By Paul Pickering
HALLAM Senior College’s AFL Academy has become a benchmark for school-based sporting programs in Victoria.
The specialised footy program, which has produced five AFL draftees in the last three years, is now being used as a model for a trailblazing rugby union academy at Noble Park Secondary College.
The Noble Park Rugby Academy – the first to be endorsed as a Victorian Certificate of Applied Learning (VCAL) course – kicked off this month as a partnership between Victorian Rugby Union and the school, led by principal Pam Dyson and academy director Shannon Keane.
Dyson was the assistant principal at Hallam during the early days of the AFL Academy and, with her former school’s blessing, took the idea to Noble Park.
VRU development officer Mike Motu said Victorian rugby officials have openly followed the Hallam model at Noble Park, noting the rapid success that AFL director Ben McGee has had with the program.
McGee said the venture, which started with one student in 2006, has grown to 65 aspiring footballers this season, with 25 of those listed with TAC Cup clubs at either under-16 or under-18 level.
The school’s partnership with the Dandenong Stingrays accounts for 23 of those students this year, while the program has also taken on players from the Gippsland Power and Eastern Ranges regions for the first time.
Many of those students who have not been recruited to TAC Cup clubs will be hoping to follow in the footsteps of recent St Kilda draftee Arryn Siposs, who earned a late call-up to the Stingrays last year after impressing via the Hallam program.

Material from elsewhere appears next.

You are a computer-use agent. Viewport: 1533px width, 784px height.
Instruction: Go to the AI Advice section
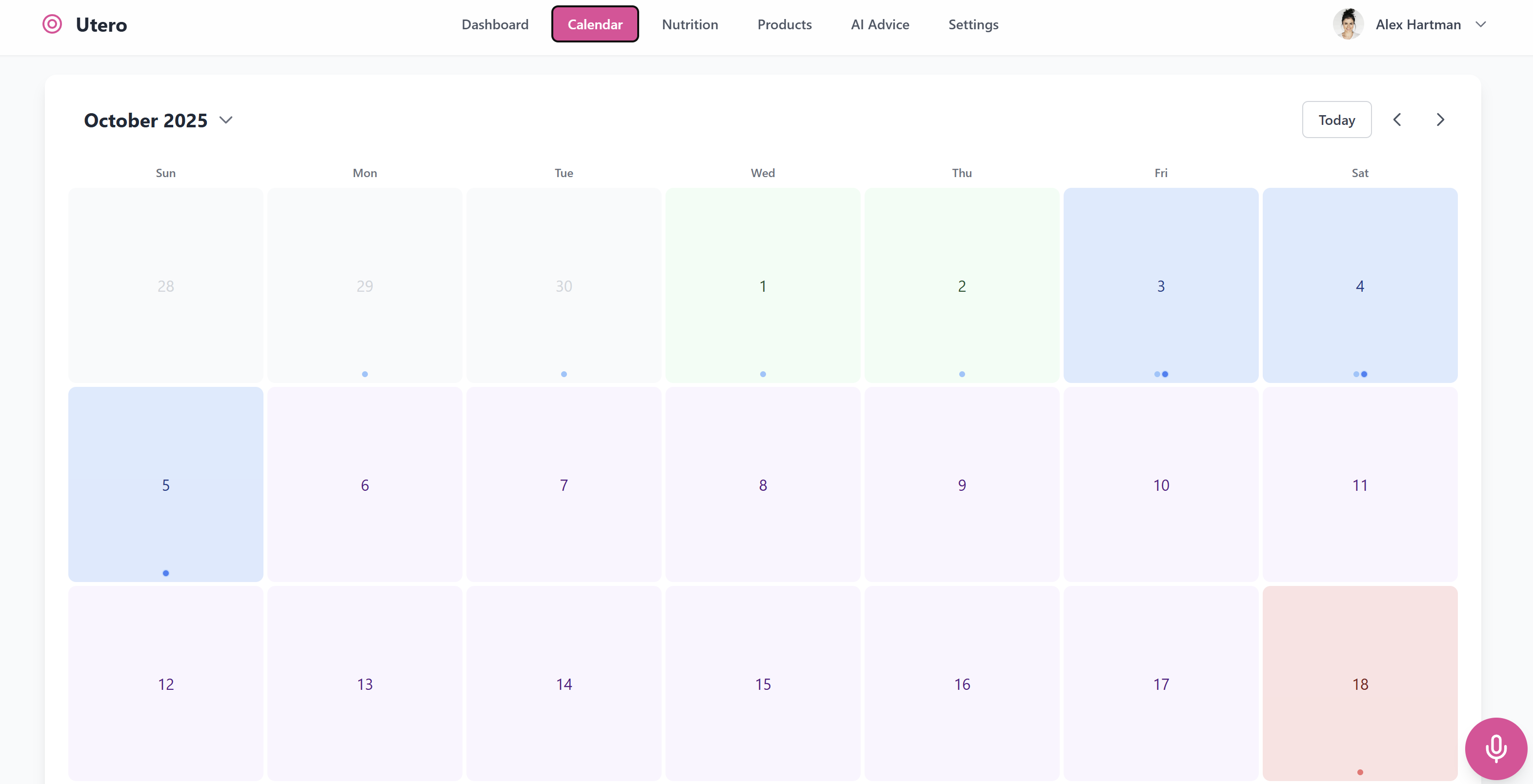point(880,24)
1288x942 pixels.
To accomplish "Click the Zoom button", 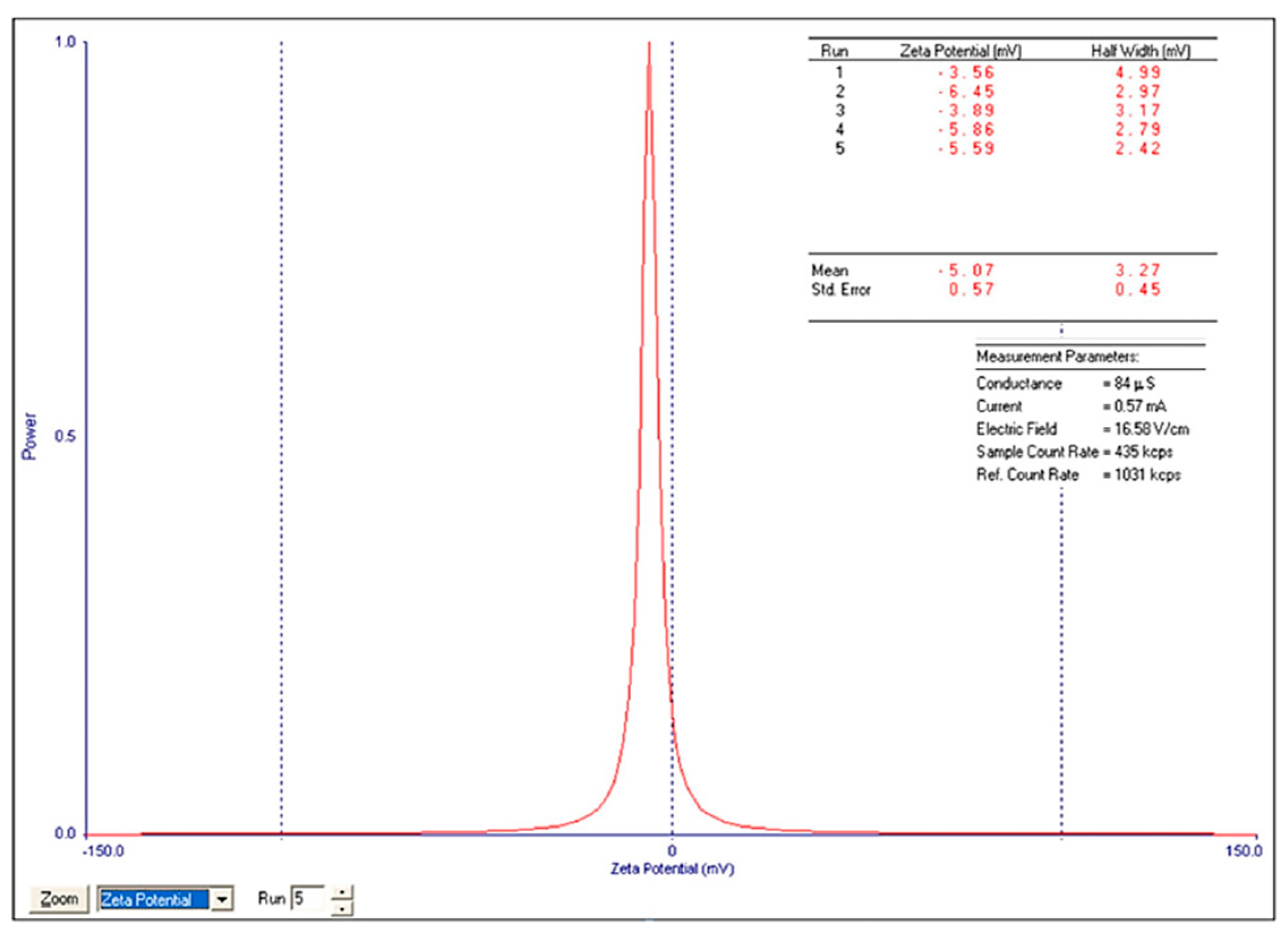I will (59, 899).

He joins fellow Hallam alumni Ryan Bastinac (North Melbourne), Tom Gillies (Geelong) and Shane Savage (Hawthorn) on AFL lists this season.
But McGee says that success rate is only part of the academy’s aim to provide budding footballers with the opportunity to pursue their sporting passion without abandoning the regular curriculum.
“We’ve had 120 boys go through our program, and obviously it’s fantastic that we’ve had five boys drafted, but it’s about making sure the other 115 have got positive lifestyles,” he explained.
“That might mean apprenticeships or a diploma in sports management or event management, so their experiences in the program provide a springboard into that life after secondary education.”
Not surprisingly, Hallam Senior College also had a pretty handy footy side, which will this year play in an elite eight-school Premier Division introduced by School Sport Victoria.
The winner of the new competition, which includes some of the state’s powerhouse public schools and specialised footy academies, will then play the winner of the prestigious Herald Sun Shield later this year.